CONCLUSIONS: SelPac met its primary endpoint, demonstrating an improvement in PFS for combination selumetinib and paclitaxel. No improvement in OS was observed, and the modest improvement in PFS is not practice changing.
METHODS: Seventy-seven patients with metastatic UM who had not received prior chemotherapy were randomised to selumetinib alone, or combined with paclitaxel with or without interruption in selumetinib two days before paclitaxel. The primary endpoint was progression free survival (PFS). After amendment, the combination arms were combined for analysis and the sample size adjusted to detect a hazard ratio (HR): 0.55, 80% power at 1-sided 5% significance level.
RESULTS: The median PFS in the combination arms was 4.8 months (95% CI: 3.8 - 5.6) compared with 3.4 months (2.0 - 3.9) in the selumetinib arm (HR 0.62 [90% CI 0.41 - 0.92], 1-sided p-value = 0.022).

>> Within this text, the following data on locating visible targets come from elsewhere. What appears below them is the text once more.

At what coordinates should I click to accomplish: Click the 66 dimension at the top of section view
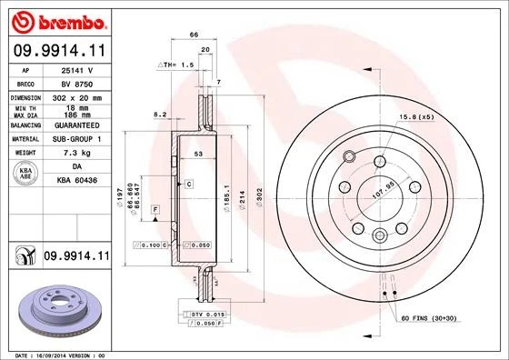193,35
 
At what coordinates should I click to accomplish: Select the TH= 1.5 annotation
178,65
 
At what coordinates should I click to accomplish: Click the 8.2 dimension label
160,115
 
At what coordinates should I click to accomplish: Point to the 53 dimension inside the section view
197,155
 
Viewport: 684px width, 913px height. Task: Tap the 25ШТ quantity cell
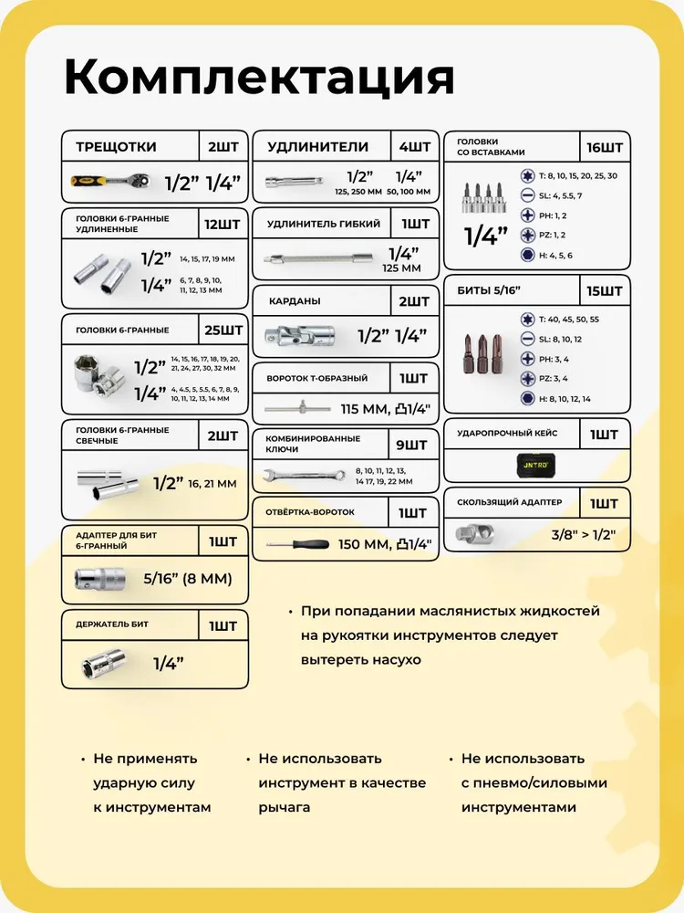tap(223, 329)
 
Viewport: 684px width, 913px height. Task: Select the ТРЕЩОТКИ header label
tap(116, 146)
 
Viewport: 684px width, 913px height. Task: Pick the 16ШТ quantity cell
tap(605, 147)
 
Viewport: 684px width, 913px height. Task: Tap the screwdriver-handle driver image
tap(297, 545)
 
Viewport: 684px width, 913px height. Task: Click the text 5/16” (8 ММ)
tap(187, 578)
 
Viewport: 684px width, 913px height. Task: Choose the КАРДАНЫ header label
tap(295, 301)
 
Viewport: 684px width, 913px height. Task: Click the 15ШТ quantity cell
tap(605, 291)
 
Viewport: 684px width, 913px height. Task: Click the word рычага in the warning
tap(284, 807)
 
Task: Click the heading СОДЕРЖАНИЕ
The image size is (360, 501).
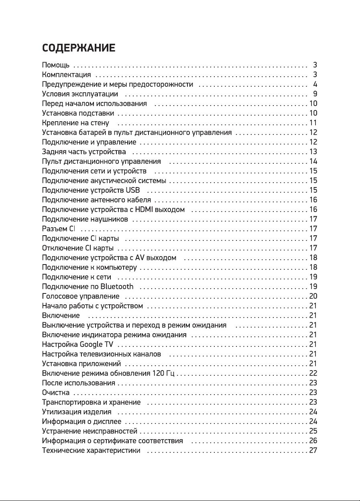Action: tap(79, 49)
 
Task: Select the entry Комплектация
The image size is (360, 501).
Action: tap(67, 75)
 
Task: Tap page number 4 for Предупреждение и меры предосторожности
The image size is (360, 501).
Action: tap(315, 84)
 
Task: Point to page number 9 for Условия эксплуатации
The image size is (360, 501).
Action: tap(315, 94)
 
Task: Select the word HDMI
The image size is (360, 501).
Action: tap(143, 210)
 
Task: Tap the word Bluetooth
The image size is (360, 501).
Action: tap(117, 287)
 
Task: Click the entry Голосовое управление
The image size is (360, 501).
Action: tap(81, 296)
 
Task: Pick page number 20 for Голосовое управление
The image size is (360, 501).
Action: tap(313, 296)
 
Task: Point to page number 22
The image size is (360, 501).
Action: tap(313, 373)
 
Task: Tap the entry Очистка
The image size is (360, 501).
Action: tap(56, 393)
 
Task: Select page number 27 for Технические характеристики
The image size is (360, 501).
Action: tap(313, 450)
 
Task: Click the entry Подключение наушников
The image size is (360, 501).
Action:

ORR was 14% and 4% in the combination and monotherapy arms respectively. Median OS was 9 months for the combination and was not significantly different from selumetinib alone (10 months) with HR of 0.98 [90% CI 0.58 - 1.66], 1-sided p-value = 0.469. Toxicity was in keeping with the known profiles of the agents involved.
CONCLUSIONS: SelPac met its primary endpoint, demonstrating an improvement in PFS for combination selumetinib and paclitaxel. No improvement in OS was observed, and the modest improvement in PFS is not practice changing.
摘要:
目的:MAPK通路在葡萄膜黑色素瘤(UM)中被组成型激活。塞马替尼(AZD6244,ARRY-142886),MEK抑制剂,在转移性UM中作为单一疗法显示出有限的活性。临床前研究支持MEK抑制剂与紫杉烷类的协同细胞毒活性,在此,我们试图评估司美替尼和紫杉醇联合应用的临床疗效.
方法:77例未接受过化疗的转移性UM患者被随机分配到单独使用司美替尼,或与紫杉醇联合使用,在紫杉醇前两天中断或不中断使用司美替尼。主要终点是无进展生存期(PFS)。修改后,将组合方组合并进行分析,并对样本量进行调整,以检测风险比(HR):0.55,1侧5%显著性水平下的80%功效.
结果:联合治疗组的中位PFS为4.8个月(95%CI:3.8-5.6),而司米替尼组的中位PFS为3.4个月(2.0-3.9)(HR0.62[90%CI0.41-0.92],1侧p值=0.022)。组合和单一疗法组的ORR分别为14%和4%。联合用药的中位OS为9个月,与单独的司美替尼(10个月)无显著差异,HR为0.98[90%CI0.58-1.66],1侧p值=0.469。毒性与所涉及的试剂的已知概况一致。
结论:SelPac达到了主要终点,显示司美替尼和紫杉醇联合用药的PFS改善。没有观察到OS的改善,PFS的适度改善并没有改变实践。
方法:77例未接受过化疗的转移性UM患者被随机分配到单独使用司美替尼,或与紫杉醇联合使用,在紫杉醇前两天中断或不中断使用司美替尼。主要终点是无进展生存期(PFS)。修改后,将组合方组合并进行分析,并对样本量进行调整,以检测风险比(HR):0.55,1侧5%显著性水平下的80%功效.
结果:联合治疗组的中位PFS为4.8个月(95%CI:3.8-5.6),而司米替尼组的中位PFS为3.4个月(2.0-3.9)(HR0.62[90%CI0.41-0.92],1侧p值=0.022)。组合和单一疗法组的ORR分别为14%和4%。联合用药的中位OS为9个月,与单独的司美替尼(10个月)无显著差异,HR为0.98[90%CI0.58-1.66],1侧p值=0.469。毒性与所涉及的试剂的已知概况一致。
结论:SelPac达到了主要终点,显示司美替尼和紫杉醇联合用药的PFS改善。没有观察到OS的改善,PFS的适度改善并没有改变实践。